A key part of the remit for finance leaders is looking ahead and identifying important trends that will shape the future of their business.
This helps them plan, forecast and pinpoint themes that will help support profits. At the same time, finance leaders will also isolate emerging threats and challenges in the changing economic landscape.
A new report by professional services firm EY, What's after what's next? The upside of disruption: megatrends shaping 2018 and beyond, has identified some of the up-and-coming dynamics set to shape business over the next decade. These include three major trends likely to occupy the attention of many CFOs.
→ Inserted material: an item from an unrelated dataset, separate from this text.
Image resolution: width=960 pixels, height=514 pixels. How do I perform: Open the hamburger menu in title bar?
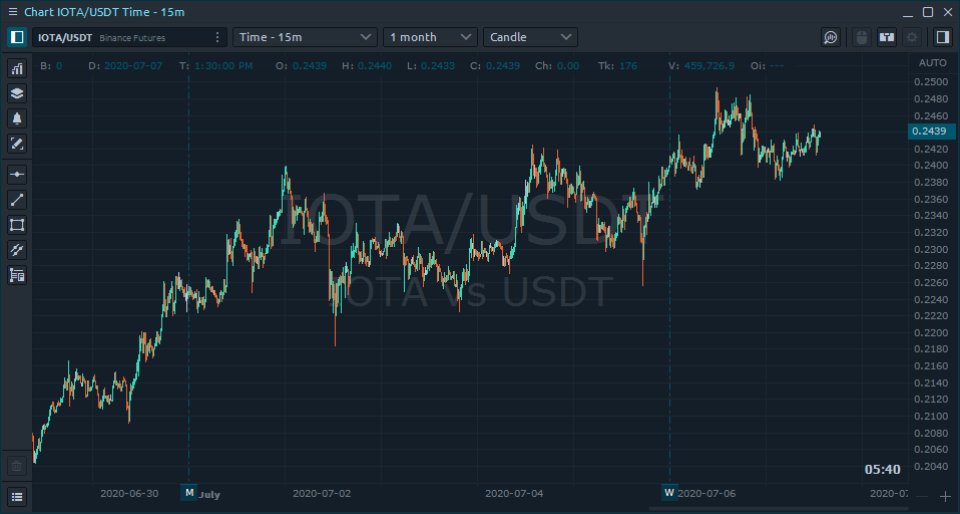pyautogui.click(x=13, y=12)
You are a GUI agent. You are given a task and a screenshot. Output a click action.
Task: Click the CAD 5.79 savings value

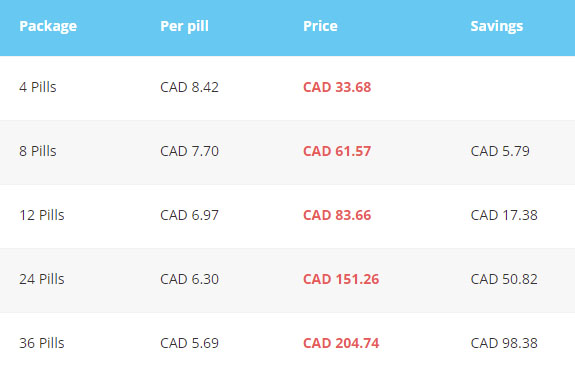pos(500,151)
1. A rebalanced global system
EY's report notes the world has been shifting to a multi-polar global order for some time, involving new rules, norms, institutions, networks and power centres, much of which are being driven by disruptive forces.
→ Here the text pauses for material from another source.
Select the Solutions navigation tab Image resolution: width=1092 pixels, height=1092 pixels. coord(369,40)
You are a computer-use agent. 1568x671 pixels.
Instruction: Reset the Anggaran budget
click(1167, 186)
At the same time, globalisation is opening up formerly closed economies such as India, China and Russia, which are now part of the World Trade Organisation (WTO). These are the economic powerhouses of the future and local CFOs will find themselves considering how to tilt their operations towards these nations.
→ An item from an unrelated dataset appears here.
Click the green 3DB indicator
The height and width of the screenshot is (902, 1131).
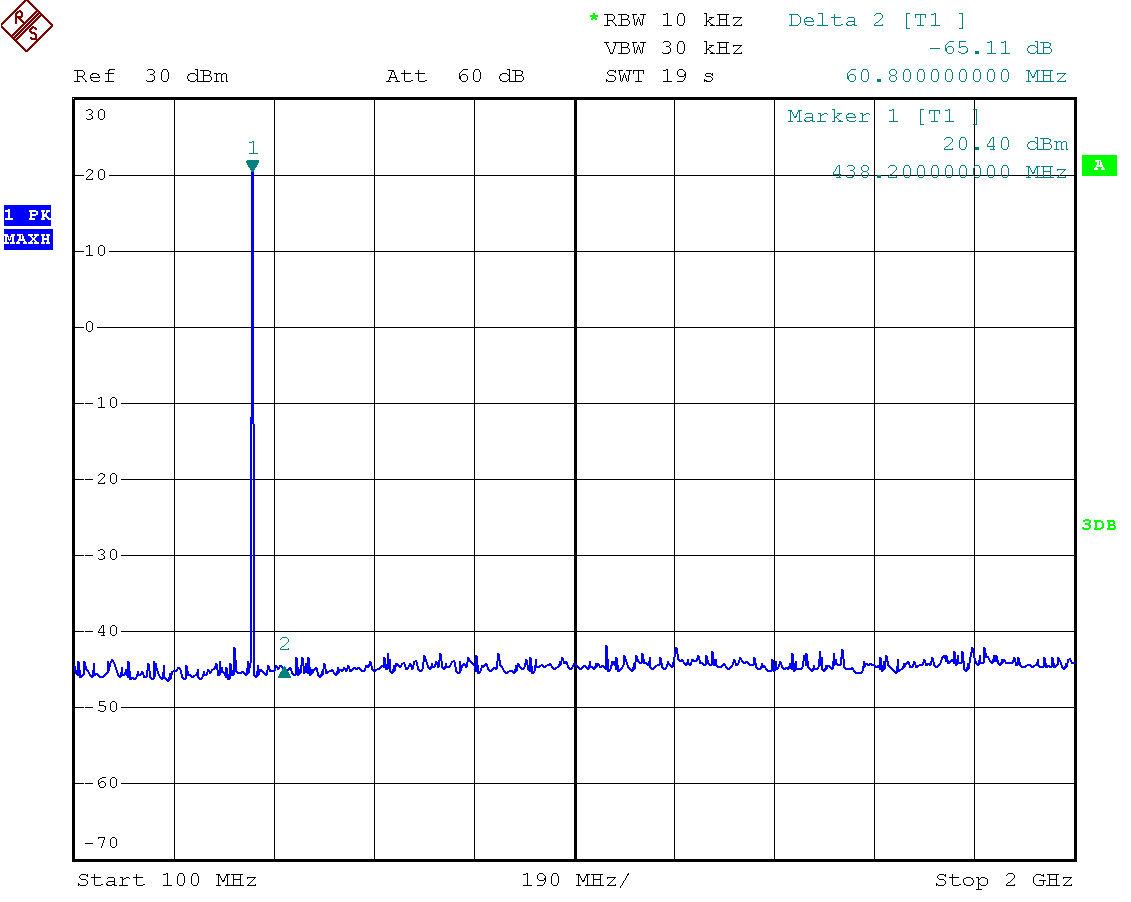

Economic growth in India and China is far outstripping growth in developed countries, leading to improved living standards. According to data India's annual growth rate is running at 7.7 per cent, while China's is 6.7 per cent.
Importantly, technology is supporting growth in these nations, as well as a more co-ordinated global supply chain.
Stuart Fechner, Director, Retail Research Relationships, Bennelong Funds Management, also names globalisation as one of the main megatrends that is likely to shape the Australian economy in coming years.
“Within globalisation, emerging Asia and its rising middle class is a major theme. It's important to understand few trends operate in isolation. One thing often leads to another, whether that be further challenges or added benefits and there are always related impacts," he says.
Fechner believes more Australian companies are looking to link their supply chain to Asia to access better products, improve cost efficiencies, sell to Asian consumers or attract investors. “Business are also looking to access markets that are growing faster than Australia's," he adds.
His advice to CFOs who may not yet be building relationships with Asian businesses is to become involved in industry forums and groups. “It's also important to reassess current operating practices before going offshore."
Fechner says it's important for CFOs to understand the different legal systems in any jurisdictions outside Australia with which they are doing business. “You can't always go to another country and operate as you do in Australia." He warns that it's also important to consider any currency impacts when operating offshore.
While recently there have been signs of growing trade tensions, Fechner says this is a contrast to the globalisation theme, which is a powerful force.
2. The emergence of superfluid markets
The pace with which business operates is getting faster and this trend will only continue over time. In fact, it will be one of the defining features of the global economy, according to EY.
In the future, markets will operate such that supply will seamlessly meet demand, and excess capacity and inventory will be eliminated.
This new way of operating will be supported by extremely lean companies, some of which will be autonomous. This means they will be run by smart machines, rather than people, according to EY's predictions.
This will necessitate a re-think of how resources are managed. Many businesses will no longer own assets, rather businesses will pursue an 'asset-as-a-service' model, effectively renting assets when they need them, rather than owning them outright.
The way businesses staff themselves will also change. They will increasingly form teams of freelancers to work on specific projects, rather than have a slew of permanent staff.
For CFOs, this shift to a more frictionless way of doing business will prompt a rethink of how their organisations are managed. Right now, many CFOs will find it advantageous to consider how their own business can create markets and products to fit a superfluid environment.
3. Renewed social contracts
In a capitalist world, many businesses have not traditionally paid much attention to their social license to operate. But this may be something all companies must pay attention to if they wish to continually harness the support of their consumers and other stakeholders.
According to EY's report, this is known as a social contract, which it defines as, “the collection of implicit or explicit agreements that enables citizens to live together in a civil society."
Social contract includes things like businesses' commitment to not damaging the environment, thinking through the lifecycle of its products to ensure they can be recycled as much as possible and ensuring they are not exploiting workers.
This is a new demand on CFOs, who may previously have been more concerned about how the company's numbers stack up than the impact it has on the wider community.
A better approach now is to fully appreciate the influence the business wields on everyone it touches, to ensure it is not doing undue damage and is in fact contributing to society.
These are just three of the mega trends that will increasingly influence CFOs' work over time, and require them to develop new ways of working and measuring the organisation's financial and non-financial effects on its people and surroundings.
- China, India and Russia are the new economic giants and most finance leaders are looking for ways to ensure their businesses are ready to engage with these influential nations.
- Business will likely become more fluid, aided by frictionless markets, autonomous companies and advances in technology.
- Consumers are more cognizant on the social impact of a business. Businesses may need to adjust operations to respond to this new demand.